- [CONSIGNE ÉCRITE 1]
Pouvez-vous transcrire mot pour mot le passage du texte sur Anker qui va de « L’invention du passé » jusqu'à « passe-t-il ici ? » ?
── TEXTE DE LA PAGE ──
L’invention du passé
Une jeune fille tricote. Tout entière absorbée par sa tâche domestique, elle semble parfaitement immobile, figée dans le temps et dans l’espace alors même que ses doigts sont supposés se mouvoir à toute vitesse : enfant j’observais les adultes qui tricotaient, fasciné par la rapidité de leurs gestes et par le staccato de cette petite musique de chambre. Je cherche en vain une expression quelconque sur son visage, un sentiment, une émotion qu’elle éprouverait ou qu’elle serait susceptible de me faire éprouver : en vain, je ne trouve rien. Que se passe-t-il ici ?
Lorsque j’étais étudiant, Anker ne m’intéressait pas : je le trouvais provincial et sans grandeur, je ne le regardais pas vraiment. J’ai changé d’avis dans une certaine mesure et suis prêt à lui reconnaître du talent : c’est un bon artisan, il maîtrise la lumière, la couleur, l’espace, la matière picturale est de belle facture… mais il ne parvient pas à m’intéresser. Cette absence d’émotion me pousse à la réflexion, je cherche à l’expliquer.
───
── ENREGISTREMENTS BRUTS ──
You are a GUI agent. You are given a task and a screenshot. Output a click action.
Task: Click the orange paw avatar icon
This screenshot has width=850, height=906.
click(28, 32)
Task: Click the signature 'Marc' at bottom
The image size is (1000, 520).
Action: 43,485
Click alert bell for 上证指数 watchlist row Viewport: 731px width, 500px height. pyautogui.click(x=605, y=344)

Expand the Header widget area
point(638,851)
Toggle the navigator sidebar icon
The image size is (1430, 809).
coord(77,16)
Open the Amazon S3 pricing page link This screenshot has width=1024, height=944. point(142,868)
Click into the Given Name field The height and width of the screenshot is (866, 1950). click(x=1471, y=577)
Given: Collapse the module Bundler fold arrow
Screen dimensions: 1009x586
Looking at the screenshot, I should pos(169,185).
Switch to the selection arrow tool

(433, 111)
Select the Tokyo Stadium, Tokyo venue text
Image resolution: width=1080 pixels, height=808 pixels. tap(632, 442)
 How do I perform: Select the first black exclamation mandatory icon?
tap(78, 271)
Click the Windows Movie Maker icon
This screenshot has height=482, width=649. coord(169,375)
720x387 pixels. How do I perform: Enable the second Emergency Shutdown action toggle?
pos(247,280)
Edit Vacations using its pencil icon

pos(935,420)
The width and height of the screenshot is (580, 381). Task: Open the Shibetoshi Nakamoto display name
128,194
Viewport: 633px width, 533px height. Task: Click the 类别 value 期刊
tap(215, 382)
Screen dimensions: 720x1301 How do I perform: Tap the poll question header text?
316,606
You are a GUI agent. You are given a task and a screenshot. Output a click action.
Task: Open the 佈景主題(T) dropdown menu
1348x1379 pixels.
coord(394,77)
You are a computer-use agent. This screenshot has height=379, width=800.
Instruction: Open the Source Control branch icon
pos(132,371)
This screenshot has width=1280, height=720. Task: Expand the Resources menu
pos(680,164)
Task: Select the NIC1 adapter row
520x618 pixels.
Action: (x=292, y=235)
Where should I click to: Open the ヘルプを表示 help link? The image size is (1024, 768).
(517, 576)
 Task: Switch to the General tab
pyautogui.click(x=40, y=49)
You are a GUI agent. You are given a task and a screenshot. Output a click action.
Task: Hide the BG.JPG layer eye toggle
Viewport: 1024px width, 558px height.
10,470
───
- [CONSIGNE ÉCRITE 2]
Pouvez-vous réécrire uniquement le passage des enregistrements qui va de la ligne contenant « Task: Select the NIC1 adapter row » jusqu'à la fin des enregistrements, bornes comprises, en remplaçant « GUI agent » par « screen agent » sans rien modifier d'autre ?

- [RÉPONSE ATTENDUE 1]
L’invention du passé
Une jeune fille tricote. Tout entière absorbée par sa tâche domestique, elle semble parfaitement immobile, figée dans le temps et dans l’espace alors même que ses doigts sont supposés se mouvoir à toute vitesse : enfant j’observais les adultes qui tricotaient, fasciné par la rapidité de leurs gestes et par le staccato de cette petite musique de chambre. Je cherche en vain une expression quelconque sur son visage, un sentiment, une émotion qu’elle éprouverait ou qu’elle serait susceptible de me faire éprouver : en vain, je ne trouve rien. Que se passe-t-il ici ?

- [RÉPONSE ATTENDUE 2]
Task: Select the NIC1 adapter row
520x618 pixels.
Action: (x=292, y=235)
Where should I click to: Open the ヘルプを表示 help link? The image size is (1024, 768).
(517, 576)
 Task: Switch to the General tab
pyautogui.click(x=40, y=49)
You are a screen agent. You are given a task and a screenshot. Output a click action.
Task: Hide the BG.JPG layer eye toggle
Viewport: 1024px width, 558px height.
10,470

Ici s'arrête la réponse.